Primary malignancies of the hepato-biliary-pancreatic system in organ allograft recipients

TitlePrimary malignancies of the hepato-biliary-pancreatic system in organ allograft recipients
Publication TypeJournal Article
Year of Publication1998
AuthorsPenn I
JournalJ Hepatobiliary Pancreat Surg
Pagination157 - 64
Accession Number9745082
KeywordsAdolescent, Adult, Aged, Biliary Tract Neoplasms / complications / *epidemiology / pathology / therapy, Child, Child, Preschool, Female, Humans, Immunosuppression / adverse effects, Infant, Infant, Newborn, Liver Neoplasms / complications / *epidemiology / pathology / therapy, Lymphoma / complications / epidemiology / pathology / therapy, Male, Middle Aged, Organ Transplantation / *adverse effects, Pancreatic Neoplasms / complications / *epidemiology / pathology / therapy, Research Support, U.S. Gov't, Non-P.H.S.

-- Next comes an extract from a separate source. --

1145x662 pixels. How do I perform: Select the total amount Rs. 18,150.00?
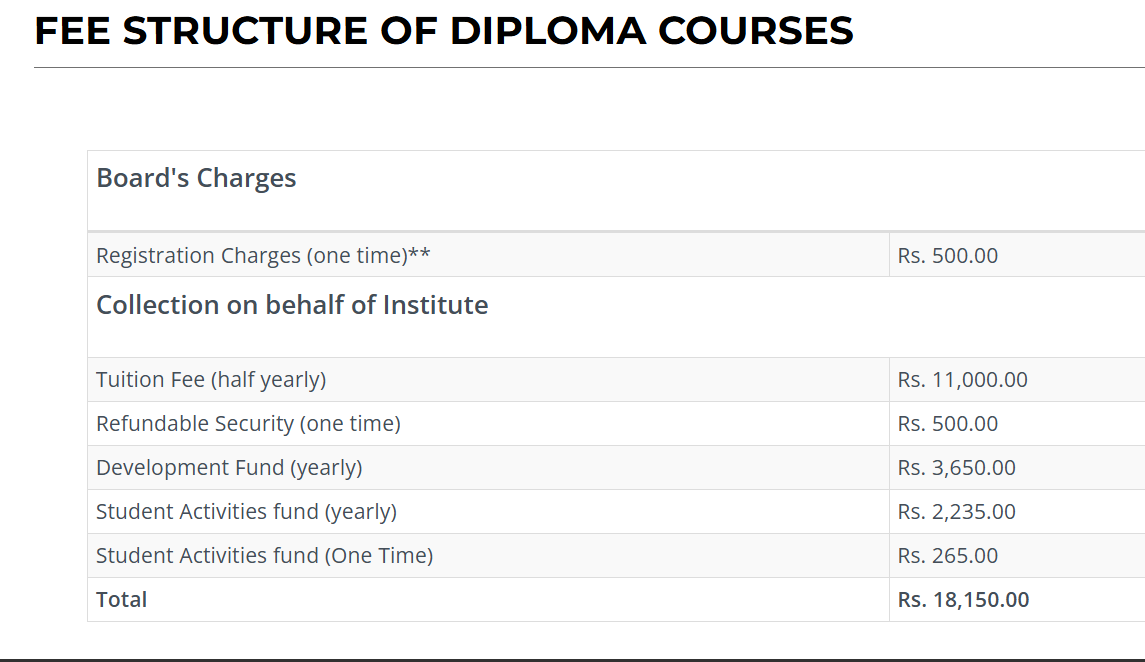tap(963, 600)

In a series of 10151 organ allograft recipients who developed 10813 de novo malignancies after transplantation, 755 involved the hepato-biliary-pancreatico-duodenal (HBPD) area. If nonmelanoma skin cancers and in situ carcinomas of the uterine cervix were excluded (as they are from most cancer statistics), then the HBPD area was affected by 10% of neoplasms. Many of the tumors encountered were uncommon in the general population. The largest group of neoplasms was 474 lymphomas, which comprised 63% of the total. Other major malignancies were hepatocellular carcinomas (HCC; 15%), pancreatic carcinomas (11%), cholangiocarcinomas (3%), Kaposi's sarcomas (3%), and other sarcomas (1%). Lymphomas occurred at a younger age than other tumors (average, 39 versus 50 years), appeared earlier after transplantation (average, 24 versus 77 months), and were more frequently associated with immunosuppressive therapy with the antilymphocytic agents (ALG/ATG) and/or (OKT3) (59% versus 28%). Lymphomas were localized to the HBPD area in only 18% of patients, whereas in 82% there was involvement of other organs or sites. The liver was involved in 95% of lymphomas. Lymphomas frequently involved allografts, the liver in 84%, and the pancreas in 59%. Of 292 patients treated for lymphomas 67 (23%) had complete remissions lasting 6 months or more. HCC was frequently associated with hepatitis B or C infection. Kaposi's sarcomas were rarely confined to the HBPD area, and in 25% of cases there were no associated skin lesions. An unusual subset of tumors were leiomyosarcomas involving hepatic allografts of pediatric patients. The poor prognosis of most tumors in this series may be related to delays or problems in making the diagnosis in these immunosuppressed patients and, perhaps, it may also be related to the unusually aggressive behavior of some tumors.